- Task to carry out: Show every line below where "will" appears.

(Data records)
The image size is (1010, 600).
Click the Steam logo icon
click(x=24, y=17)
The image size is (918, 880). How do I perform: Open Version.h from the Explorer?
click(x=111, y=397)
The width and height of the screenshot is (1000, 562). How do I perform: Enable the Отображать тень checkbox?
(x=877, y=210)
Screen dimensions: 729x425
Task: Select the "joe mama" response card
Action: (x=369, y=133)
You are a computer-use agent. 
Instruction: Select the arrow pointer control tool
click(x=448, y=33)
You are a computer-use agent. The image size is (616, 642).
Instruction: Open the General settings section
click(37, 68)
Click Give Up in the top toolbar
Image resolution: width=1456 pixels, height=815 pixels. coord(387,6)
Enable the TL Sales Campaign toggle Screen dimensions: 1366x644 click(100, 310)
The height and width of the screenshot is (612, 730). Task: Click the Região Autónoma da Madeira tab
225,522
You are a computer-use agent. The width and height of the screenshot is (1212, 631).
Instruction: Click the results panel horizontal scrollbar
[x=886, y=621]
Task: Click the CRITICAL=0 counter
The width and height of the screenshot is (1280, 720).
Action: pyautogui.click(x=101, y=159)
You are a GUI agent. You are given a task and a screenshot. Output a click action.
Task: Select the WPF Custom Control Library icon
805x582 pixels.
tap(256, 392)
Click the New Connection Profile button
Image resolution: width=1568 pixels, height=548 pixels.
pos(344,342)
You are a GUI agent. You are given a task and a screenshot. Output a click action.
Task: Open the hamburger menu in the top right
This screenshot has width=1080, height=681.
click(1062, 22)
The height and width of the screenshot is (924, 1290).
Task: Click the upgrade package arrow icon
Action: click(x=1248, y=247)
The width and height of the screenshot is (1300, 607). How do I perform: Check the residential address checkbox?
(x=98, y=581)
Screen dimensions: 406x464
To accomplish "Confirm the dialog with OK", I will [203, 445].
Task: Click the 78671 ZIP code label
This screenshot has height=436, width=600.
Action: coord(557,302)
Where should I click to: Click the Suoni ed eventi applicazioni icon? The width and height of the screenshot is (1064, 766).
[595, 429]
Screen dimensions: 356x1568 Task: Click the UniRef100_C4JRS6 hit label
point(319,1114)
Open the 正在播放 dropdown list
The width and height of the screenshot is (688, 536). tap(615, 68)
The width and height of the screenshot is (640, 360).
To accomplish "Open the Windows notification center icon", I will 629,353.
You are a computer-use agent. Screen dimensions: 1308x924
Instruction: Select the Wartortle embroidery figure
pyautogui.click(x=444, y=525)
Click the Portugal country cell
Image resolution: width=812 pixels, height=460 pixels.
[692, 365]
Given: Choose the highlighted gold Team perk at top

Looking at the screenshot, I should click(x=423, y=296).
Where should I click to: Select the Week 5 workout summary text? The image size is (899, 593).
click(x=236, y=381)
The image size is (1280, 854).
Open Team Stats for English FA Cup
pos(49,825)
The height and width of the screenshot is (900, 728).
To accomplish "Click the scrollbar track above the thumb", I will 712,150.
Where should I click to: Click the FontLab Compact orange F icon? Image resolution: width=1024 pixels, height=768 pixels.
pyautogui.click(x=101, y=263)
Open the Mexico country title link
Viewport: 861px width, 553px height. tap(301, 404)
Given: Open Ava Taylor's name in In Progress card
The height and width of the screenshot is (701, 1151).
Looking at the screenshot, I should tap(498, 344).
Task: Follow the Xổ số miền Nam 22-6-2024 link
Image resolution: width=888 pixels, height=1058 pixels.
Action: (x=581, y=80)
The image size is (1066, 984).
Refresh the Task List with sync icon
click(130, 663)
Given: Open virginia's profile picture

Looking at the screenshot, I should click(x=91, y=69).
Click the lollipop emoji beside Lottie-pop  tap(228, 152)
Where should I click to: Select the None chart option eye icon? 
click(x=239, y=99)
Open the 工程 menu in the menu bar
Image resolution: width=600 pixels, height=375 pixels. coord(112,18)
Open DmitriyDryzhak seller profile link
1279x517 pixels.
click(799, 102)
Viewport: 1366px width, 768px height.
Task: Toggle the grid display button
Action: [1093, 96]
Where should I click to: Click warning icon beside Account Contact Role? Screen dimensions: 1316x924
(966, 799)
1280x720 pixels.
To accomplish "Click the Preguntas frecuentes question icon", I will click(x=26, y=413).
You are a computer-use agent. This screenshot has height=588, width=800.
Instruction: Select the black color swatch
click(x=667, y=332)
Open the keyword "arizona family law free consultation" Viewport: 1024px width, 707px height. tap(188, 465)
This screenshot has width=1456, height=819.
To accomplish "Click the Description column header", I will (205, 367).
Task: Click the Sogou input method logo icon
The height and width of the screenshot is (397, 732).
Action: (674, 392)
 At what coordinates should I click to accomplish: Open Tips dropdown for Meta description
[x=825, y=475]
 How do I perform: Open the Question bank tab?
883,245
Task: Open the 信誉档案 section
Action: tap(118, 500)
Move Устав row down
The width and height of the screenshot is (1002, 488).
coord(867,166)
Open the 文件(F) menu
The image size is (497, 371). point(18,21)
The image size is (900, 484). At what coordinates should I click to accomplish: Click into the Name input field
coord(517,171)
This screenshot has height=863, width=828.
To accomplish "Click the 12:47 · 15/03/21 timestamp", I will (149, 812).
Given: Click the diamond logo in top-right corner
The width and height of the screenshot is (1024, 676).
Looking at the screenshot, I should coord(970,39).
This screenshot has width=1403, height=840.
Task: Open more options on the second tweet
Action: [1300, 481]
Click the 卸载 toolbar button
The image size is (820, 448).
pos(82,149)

- Task solution:
To accomplish "Confirm the dialog with OK", I will [203, 445].
To accomplish "Open the Windows notification center icon", I will 629,353.
To accomplish "Click the scrollbar track above the thumb", I will 712,150.
To accomplish "Click the Preguntas frecuentes question icon", I will click(x=26, y=413).
To accomplish "Click the Description column header", I will (205, 367).
To accomplish "Click the 12:47 · 15/03/21 timestamp", I will (149, 812).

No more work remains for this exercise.